Is trig the intended solution here? feels very clean and straightforward We can rewrite the condition on the existence of $X$ as follows: if $X_1$ is the point on $\overline{BD}$ such that $\angle X_1 CD = \angle BCA$ and $X_2$ is the point on $\overline{BD}$ such that $\angle X_2 AD = \angle BAC$, then $DX_1 = DX_2$. Using law of sines, \[ DX_1 = DX_2 \Longleftrightarrow CD \sin \angle BCA = AD \sin \angle BAC \Longleftrightarrow AD = CD \times \frac{\sin \angle BCA}{\sin \angle BAC} \Longleftrightarrow AD = \frac{CD \times AB}{BC}.\] A similar process once again shows that the second condition is also equivalent to $AD = \frac{CD \times AB}{BC}$, so both conditions are equivalent.

@above agien proj geo is intended more clean and straightforward We will prove the if direction, from which the converse follows immediately from being the same config; namely, we'll show that Y is the midpoint of AC. Indeed, notice that $$CBY=ABD=YCD,YCB=ADB=YDC\implies\frac{BY}{CY}=\frac{CY}{DY}\iff CY^2=BY*DY,$$and analogously we can show AY^2=BY*DY, hence AY=CY. From here BX->BD is a symmedian of ABC, hence ABCD is harmonic; it follows that X is a midpoint since AX is median, and indeed, both ways hold to showing that ABCD is harmonic. $\blacksquare$

Since $\angle XDA = \angle ACB$ and $\angle CAB = \angle XAD$ we have $\triangle CAB \sim \triangle CDX$, and similarly $\triangle AXD \sim \triangle ABC$. From similar triangle ratios we get that $DX \cdot CA = AB \cdot CD$, and $XD \cdot AC = AD \cdot BC$, so $AB \cdot CD = AD \cdot BC$ so $ABCD$ is quasi-harmonic. Then it's well known that the lines isogonal to $BD$ wrt $\angle ADC$ and $\angle ABC$ concur at $Y$ since $BD$ is a symmedian wrt $\triangle ADC$ and $\triangle ABC$, so the existence of $Y$ is guaranteed. Analogously, the existence of $X$ also occurs given the existence of $Y$.

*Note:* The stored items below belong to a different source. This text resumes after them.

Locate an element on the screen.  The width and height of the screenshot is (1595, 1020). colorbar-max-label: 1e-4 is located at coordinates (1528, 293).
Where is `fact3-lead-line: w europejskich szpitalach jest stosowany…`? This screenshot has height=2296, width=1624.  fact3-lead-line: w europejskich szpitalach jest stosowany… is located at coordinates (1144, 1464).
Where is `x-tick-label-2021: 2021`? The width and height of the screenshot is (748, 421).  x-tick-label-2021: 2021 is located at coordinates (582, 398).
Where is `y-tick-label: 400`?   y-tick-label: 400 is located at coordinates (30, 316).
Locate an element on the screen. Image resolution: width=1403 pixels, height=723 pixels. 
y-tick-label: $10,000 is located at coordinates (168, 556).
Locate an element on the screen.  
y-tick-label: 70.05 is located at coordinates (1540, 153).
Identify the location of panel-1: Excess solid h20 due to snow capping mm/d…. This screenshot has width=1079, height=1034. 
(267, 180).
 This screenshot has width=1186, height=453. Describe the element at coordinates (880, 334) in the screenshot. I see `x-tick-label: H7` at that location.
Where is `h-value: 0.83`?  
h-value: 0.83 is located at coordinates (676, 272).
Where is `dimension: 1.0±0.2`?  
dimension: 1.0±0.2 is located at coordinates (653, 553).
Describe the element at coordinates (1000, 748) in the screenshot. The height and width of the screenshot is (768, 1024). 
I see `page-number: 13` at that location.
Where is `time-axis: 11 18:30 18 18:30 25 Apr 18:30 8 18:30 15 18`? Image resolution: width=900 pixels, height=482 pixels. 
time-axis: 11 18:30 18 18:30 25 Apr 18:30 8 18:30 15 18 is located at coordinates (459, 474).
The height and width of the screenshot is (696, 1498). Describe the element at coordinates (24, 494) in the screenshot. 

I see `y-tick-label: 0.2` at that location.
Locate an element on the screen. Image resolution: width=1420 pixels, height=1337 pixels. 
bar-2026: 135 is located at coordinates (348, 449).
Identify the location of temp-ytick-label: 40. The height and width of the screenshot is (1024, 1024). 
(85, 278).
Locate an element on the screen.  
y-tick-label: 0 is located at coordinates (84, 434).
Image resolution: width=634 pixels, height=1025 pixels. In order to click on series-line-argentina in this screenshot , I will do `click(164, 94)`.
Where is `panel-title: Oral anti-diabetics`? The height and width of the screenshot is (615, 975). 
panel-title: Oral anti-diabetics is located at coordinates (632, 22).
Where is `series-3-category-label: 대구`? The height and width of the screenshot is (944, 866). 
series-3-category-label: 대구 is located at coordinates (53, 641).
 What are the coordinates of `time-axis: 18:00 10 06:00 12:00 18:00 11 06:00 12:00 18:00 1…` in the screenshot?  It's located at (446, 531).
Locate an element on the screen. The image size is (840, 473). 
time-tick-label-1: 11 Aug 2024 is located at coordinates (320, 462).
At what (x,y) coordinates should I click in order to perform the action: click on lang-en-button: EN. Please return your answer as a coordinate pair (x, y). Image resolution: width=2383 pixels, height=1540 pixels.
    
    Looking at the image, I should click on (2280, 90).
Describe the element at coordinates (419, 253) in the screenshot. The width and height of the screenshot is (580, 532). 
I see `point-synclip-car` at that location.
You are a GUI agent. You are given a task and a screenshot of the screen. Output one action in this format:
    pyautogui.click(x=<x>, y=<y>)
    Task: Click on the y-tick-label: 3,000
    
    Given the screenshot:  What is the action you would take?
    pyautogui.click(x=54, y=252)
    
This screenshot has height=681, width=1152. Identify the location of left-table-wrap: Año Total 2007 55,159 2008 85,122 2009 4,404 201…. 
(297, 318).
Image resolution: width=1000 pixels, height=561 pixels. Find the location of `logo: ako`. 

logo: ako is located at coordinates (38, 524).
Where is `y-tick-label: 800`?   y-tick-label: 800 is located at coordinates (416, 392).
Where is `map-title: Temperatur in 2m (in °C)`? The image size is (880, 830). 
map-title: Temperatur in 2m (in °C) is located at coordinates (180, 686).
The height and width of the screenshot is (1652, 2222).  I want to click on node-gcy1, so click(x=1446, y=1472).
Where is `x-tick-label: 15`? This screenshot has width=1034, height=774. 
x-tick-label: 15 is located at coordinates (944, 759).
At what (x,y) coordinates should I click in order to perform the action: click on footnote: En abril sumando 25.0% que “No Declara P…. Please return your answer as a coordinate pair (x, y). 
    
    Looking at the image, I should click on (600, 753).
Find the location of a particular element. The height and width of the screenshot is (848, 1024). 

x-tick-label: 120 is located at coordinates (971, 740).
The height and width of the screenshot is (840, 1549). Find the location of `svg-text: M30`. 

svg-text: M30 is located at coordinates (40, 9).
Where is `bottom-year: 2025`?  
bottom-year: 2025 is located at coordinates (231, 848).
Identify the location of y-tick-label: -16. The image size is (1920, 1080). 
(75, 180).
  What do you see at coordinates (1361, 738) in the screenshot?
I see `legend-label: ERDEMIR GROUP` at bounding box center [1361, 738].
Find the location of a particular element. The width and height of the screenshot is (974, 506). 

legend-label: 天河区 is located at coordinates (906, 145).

Use that one known length lemma about isogonals (and prove it by trig bash) to get $X$ exists iff $ABCD$ is harmonic, and same for $Y$. $\square$

Overkill sol for fun Note that $X$ is the $B$-Dumpty point of $\triangle ABC$ and the $D$-Dumpty point of $\triangle CDA$, so $BD$ is the symmedian implying \[ \dfrac{AB^2}{BC^2} = \dfrac{AP}{CP} = \dfrac{DA^2}{CD^2} \implies AB \cdot CD = BC \cdot DA \]where $P$ is the intersection of $AC$ and $BD$. But this relation is symmetric, which finishes.